Frédéric Chopin composed mazurkas virtually
throughout his life. Boasting nearly 60 of them, these miniatures form a pivotal
body of the composer's most personal musical utterances, a constant reminder of
the cultural ties he held to his native Poland, as well as of the memory he
retained of the mentality of his people. The Jerusalem recital included
three of Chopin's early mazurkas. Playing Mazurka in F minor Op.7 No.3, its
pianissimo opening suggesting bagpipes, then the much-loved hearty,
jauntily dancing Mazurka in B-flat major, to the Mazurka in C-sharp minor Op.6
No.2, the latter’s rustic atmosphere introduced by the contrarily accentuated
fifths drone in the bass, Prushansky addresses the unique character of each
(including curious, deviant motifs appearing in several of the mazurkas), freely shaping
and flexing gestures, presenting the wealth of melodic invention and of
harmonic-, rhythmic- and expressive nuances of each dance with spontaneity.

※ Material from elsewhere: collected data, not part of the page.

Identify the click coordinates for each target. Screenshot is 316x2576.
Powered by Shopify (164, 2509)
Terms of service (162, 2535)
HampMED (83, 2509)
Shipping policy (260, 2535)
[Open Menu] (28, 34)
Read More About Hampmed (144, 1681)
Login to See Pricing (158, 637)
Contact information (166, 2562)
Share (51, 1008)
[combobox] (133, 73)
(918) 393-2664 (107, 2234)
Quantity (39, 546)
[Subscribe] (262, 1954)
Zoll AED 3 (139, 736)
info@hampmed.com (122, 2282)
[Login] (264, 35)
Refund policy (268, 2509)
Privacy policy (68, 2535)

As part of the broad musical education
given to her by her father, Clara Wieck learned to compose. From childhood to
middle age, she produced a considerable body of works. Her six Soirées
musicales Op.6 (1835-1836), written at age 16 or 17, remain one of
her most notable works in the solo piano repertoire. Composed in her distinctive lyrical style, the pieces (suggesting the influence of Mendelssohn and
Chopin), reflect her ability to combine elements of Romanticism with Classical
structures. Her husband, Robert Schumann, spoke of the Soirées musicales
as boasting a "wealth of unconventional resources, her ability to entangle
the secret, more deeply twisting threads and then to unravel them."
Prushansky's exquisitely delicate rendition of the Notturno in F major
transported the listener into the beauty, delicacy and Romantic freedom of
Clara Schumann's musical world, the artist's hearty, radiant playing of the Mazurka
in G major and the Polonaise in A minor conjuring up the grand
ambience of the glittering concert halls in which Clara would have appeared
throughout Europe and England. Performing the (largely forgotten)

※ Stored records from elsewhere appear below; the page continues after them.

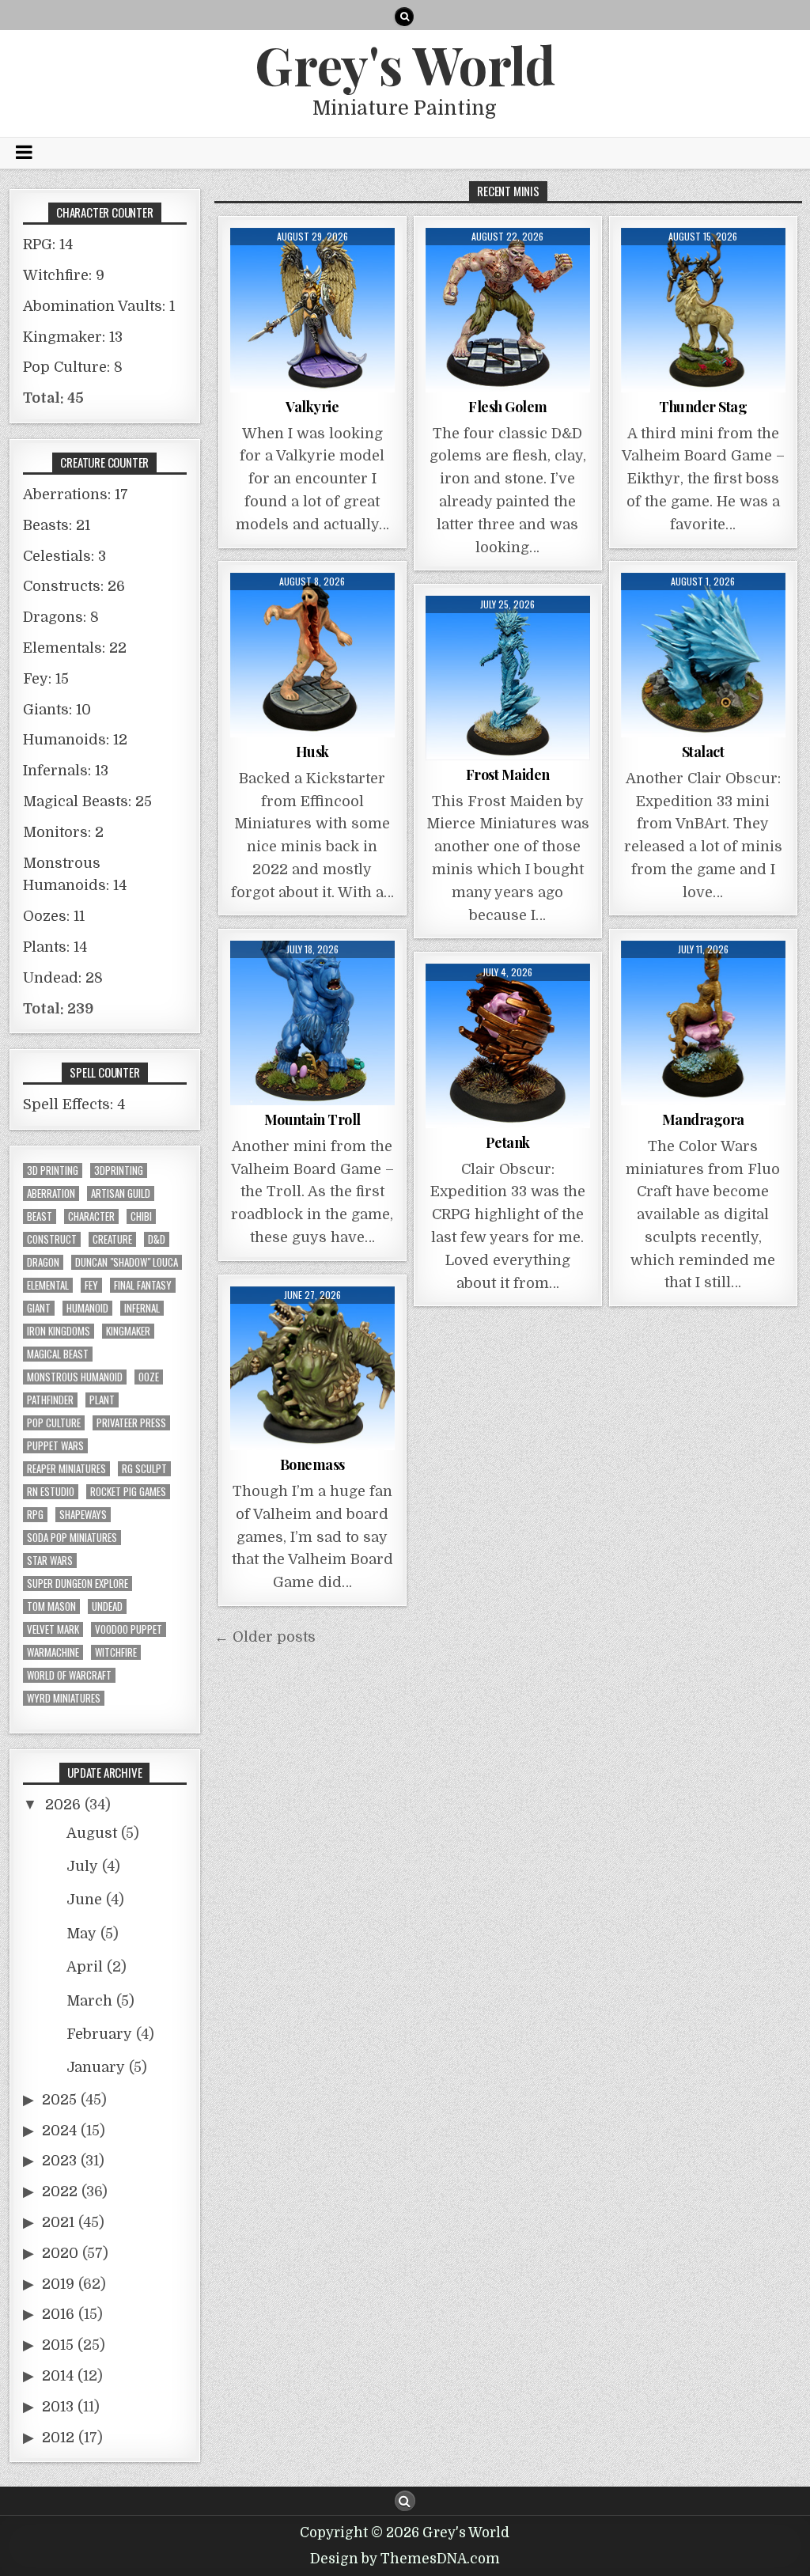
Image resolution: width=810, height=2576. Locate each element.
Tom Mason (51, 1606)
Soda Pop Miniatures (72, 1537)
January (95, 2067)
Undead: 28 (63, 978)
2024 (59, 2130)
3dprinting (118, 1170)
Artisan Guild (120, 1193)
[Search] (404, 16)
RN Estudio (50, 1491)
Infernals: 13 (65, 770)
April (84, 1967)
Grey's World (405, 64)
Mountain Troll (312, 1119)
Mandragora (703, 1119)
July (82, 1866)
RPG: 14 (48, 244)
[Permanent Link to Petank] (508, 1046)
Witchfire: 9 (63, 275)
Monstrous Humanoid (75, 1377)
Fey (91, 1285)
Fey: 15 (46, 679)
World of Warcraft (69, 1675)
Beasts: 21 (56, 525)
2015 (58, 2345)
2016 (58, 2314)
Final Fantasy (143, 1285)
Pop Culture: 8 (73, 367)
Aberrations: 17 (75, 494)
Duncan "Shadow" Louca (126, 1262)
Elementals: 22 (75, 648)
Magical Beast (58, 1354)
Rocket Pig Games (128, 1491)
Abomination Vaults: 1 (99, 306)
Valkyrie (312, 406)
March (89, 2001)
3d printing (52, 1170)
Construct (52, 1239)
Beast (39, 1216)
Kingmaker (128, 1331)
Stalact (703, 751)
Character (91, 1216)
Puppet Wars (55, 1445)
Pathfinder (50, 1399)
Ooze (148, 1377)
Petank (508, 1142)
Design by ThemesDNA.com (405, 2559)
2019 (58, 2284)
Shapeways (83, 1514)
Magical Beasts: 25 (87, 801)
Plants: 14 (55, 947)
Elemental (48, 1285)
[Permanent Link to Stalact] (703, 655)
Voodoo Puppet (128, 1629)
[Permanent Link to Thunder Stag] (703, 310)
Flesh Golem (507, 406)
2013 (58, 2407)
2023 (59, 2161)
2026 (63, 1805)
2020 (60, 2253)
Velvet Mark (53, 1629)
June (84, 1899)
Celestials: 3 (64, 556)
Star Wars (50, 1560)
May (81, 1933)
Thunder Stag (703, 406)
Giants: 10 (57, 710)
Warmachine (53, 1652)
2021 (58, 2222)
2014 (58, 2376)
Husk (312, 751)
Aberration (51, 1193)
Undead (107, 1606)
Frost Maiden (508, 774)
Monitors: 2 (63, 832)
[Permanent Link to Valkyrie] (312, 310)
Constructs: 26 (74, 586)
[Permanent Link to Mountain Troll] (312, 1023)
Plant (102, 1399)
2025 (59, 2100)
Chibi (141, 1216)
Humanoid (87, 1308)
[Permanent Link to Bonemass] (312, 1368)
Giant (39, 1308)
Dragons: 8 (61, 617)
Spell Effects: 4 (74, 1104)
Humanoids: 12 (75, 740)
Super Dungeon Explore (77, 1583)
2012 (58, 2437)
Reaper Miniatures (66, 1468)
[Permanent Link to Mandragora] (703, 1023)
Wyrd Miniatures (63, 1698)
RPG (35, 1514)
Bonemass (312, 1464)
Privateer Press (131, 1422)
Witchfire (116, 1652)
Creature (112, 1239)
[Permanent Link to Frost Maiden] (508, 678)
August (91, 1833)
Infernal (142, 1308)
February (99, 2034)
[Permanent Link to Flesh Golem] (508, 310)
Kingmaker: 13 (73, 337)
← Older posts (265, 1637)
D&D (156, 1239)
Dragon (43, 1262)
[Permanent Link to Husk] (312, 655)
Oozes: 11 (54, 916)
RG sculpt (144, 1468)
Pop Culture (54, 1422)
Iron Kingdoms (58, 1331)
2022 (60, 2191)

Impromptu in E Major (1844), Prushansky highlighted its wistful flow of melodies
with supple phrasing, subtle dynamics and a warm tone. How inspiring it
was to hear these splendid pieces of Clara Schumann!
Born in Israel in 1987, Sharon Prushansky
attended the Buchmann-Mehta School of Music (Tel Aviv), earning a bachelor's
degree there in piano and organ, then attending the Schola Cantorum in Basel,
Switzerland, where she studied harpsichord, organ and fortepiano. A specialist in
historical performance as well as in historical keyboard instruments, she
mostly focuses on music of the Romantic era, also performing on modern
pianos and the organ. Since 2009, Sharon Prushansky has resided in Switzerland.